Rust-first gradient boosting for regression, classification, and ranking with time-aware validation and Python bindings

These details have been verified by PyPI

Project links

GitHub Statistics

Maintainers

LGA-Dev

These details have not been verified by PyPI

Project links

Documentation

Project description

AlloyGBM

AlloyGBM is a Rust-first gradient boosting library with Python bindings, supporting regression, binary and multi-class classification, and learning-to-rank. It is built for fast native execution, deterministic training, and time-aware tabular workflows.

AlloyGBM is strongest on panel and finance-style problems where leakage-aware validation and practical iteration speed matter. It also performs competitively on general tabular benchmarks and includes native artifact prediction, TreeSHAP explanations, and purged time-series split helpers.

When To Use AlloyGBM

AlloyGBM is a good fit when you want:

a native Rust-backed gradient boosting library with regression, classification, and ranking
deterministic CPU training and inference
sklearn-compatible estimators (GBMRegressor, GBMClassifier, GBMRanker)
time-aware validation helpers for forecasting or panel-style workflows
native prediction from serialized artifacts
TreeSHAP explanations and global feature importances
NaN/missing value support out of the box
model persistence via pickle, save/load, or artifact export

Installation

PyPI:

pip install alloygbm

From source:

python -m pip install --upgrade maturin
maturin develop --manifest-path bindings/python/Cargo.toml --release

AlloyGBM targets Python 3.11+ and uses a native Rust extension module.

Wheel targets for 0.5.0:

macOS arm64
Linux x86_64 (manylinux)
source distribution for other platforms

Quick Examples

Regression

from alloygbm import GBMRegressor, rmse

model = GBMRegressor(
    learning_rate=0.05,
    max_depth=6,
    n_estimators=1200,
    deterministic=True,
    seed=7,
)
model.fit(X_train, y_train, eval_set=(X_valid, y_valid))
print(rmse(y_test, model.predict(X_test)))

Binary Classification

from alloygbm import GBMClassifier, accuracy, log_loss

model = GBMClassifier(
    learning_rate=0.05,
    max_depth=6,
    n_estimators=500,
    deterministic=True,
    seed=7,
)
model.fit(X_train, y_train)

labels = model.predict(X_test)            # [0, 1, 1, 0, ...]
probas = model.predict_proba(X_test)      # [[P(0), P(1)], ...]
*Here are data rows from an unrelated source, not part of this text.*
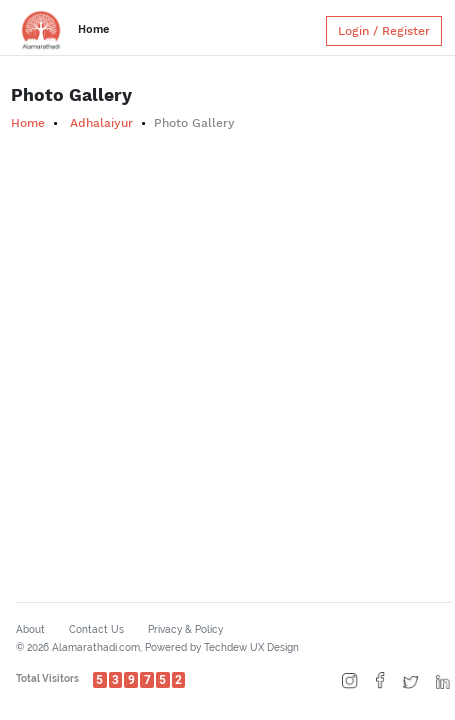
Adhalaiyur (101, 123)
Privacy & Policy (185, 629)
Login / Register (384, 31)
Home (93, 29)
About (30, 629)
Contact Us (96, 629)
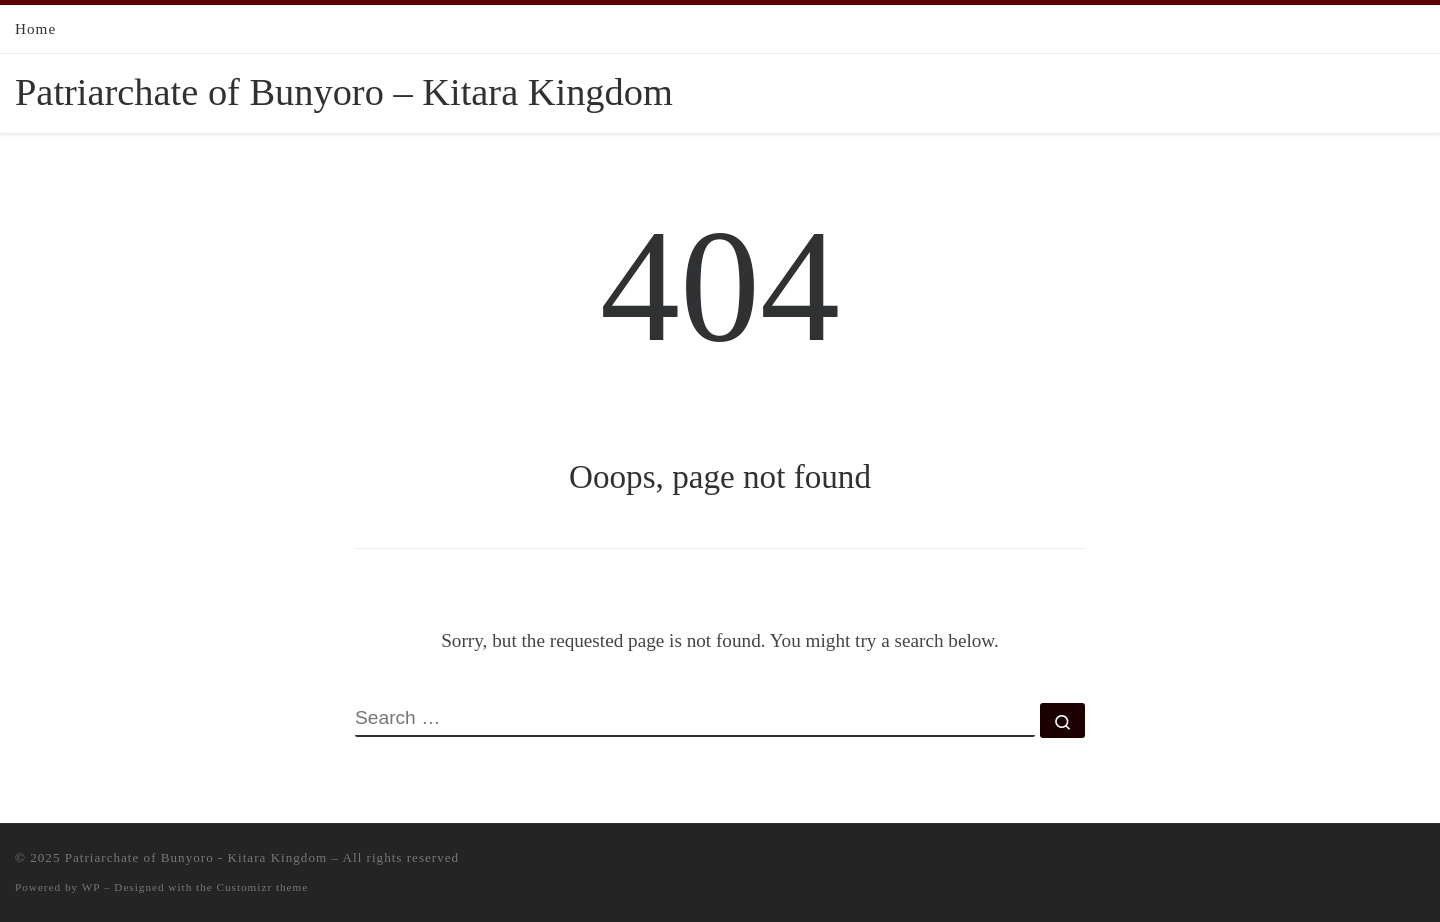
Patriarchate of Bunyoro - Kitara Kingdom (196, 857)
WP (91, 887)
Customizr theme (263, 887)
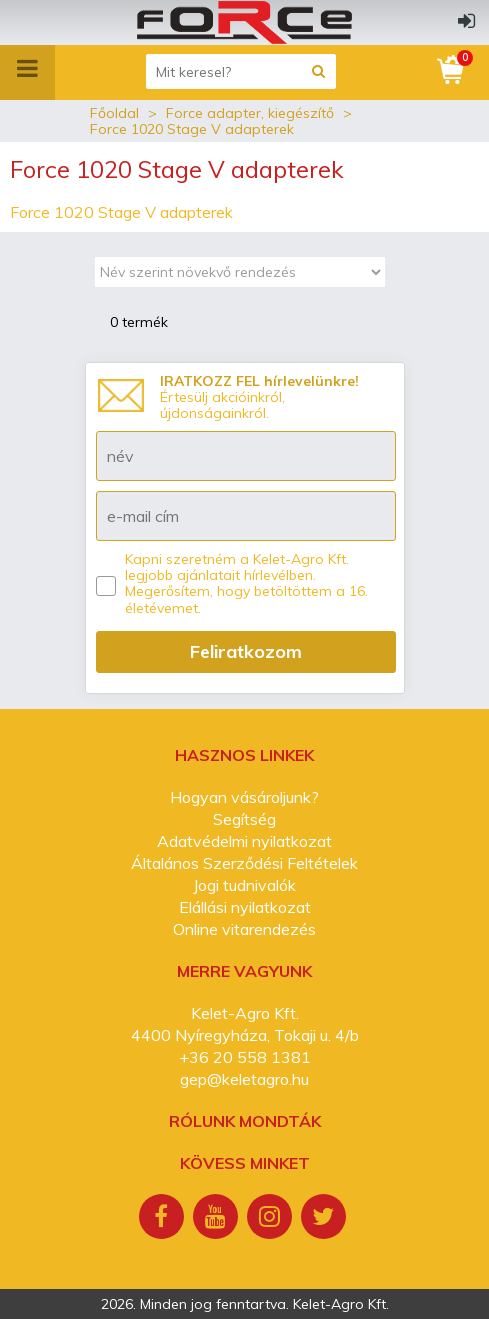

print("accuracy:", accuracy(y_test, labels))
print("log_loss:", log_loss(y_test, probas[:, 1]))

Learning-to-Rank

from alloygbm import GBMRanker, ndcg

model = GBMRanker(
    ranking_objective="rank:ndcg",
    learning_rate=0.05,
    max_depth=6,
    n_estimators=300,
    deterministic=True,
    seed=7,
)
model.fit(X_train, y_train, group=query_ids_train)

scores = model.predict(X_test)
print("NDCG@10:", ndcg(y_test, scores, group=query_ids_test, k=10))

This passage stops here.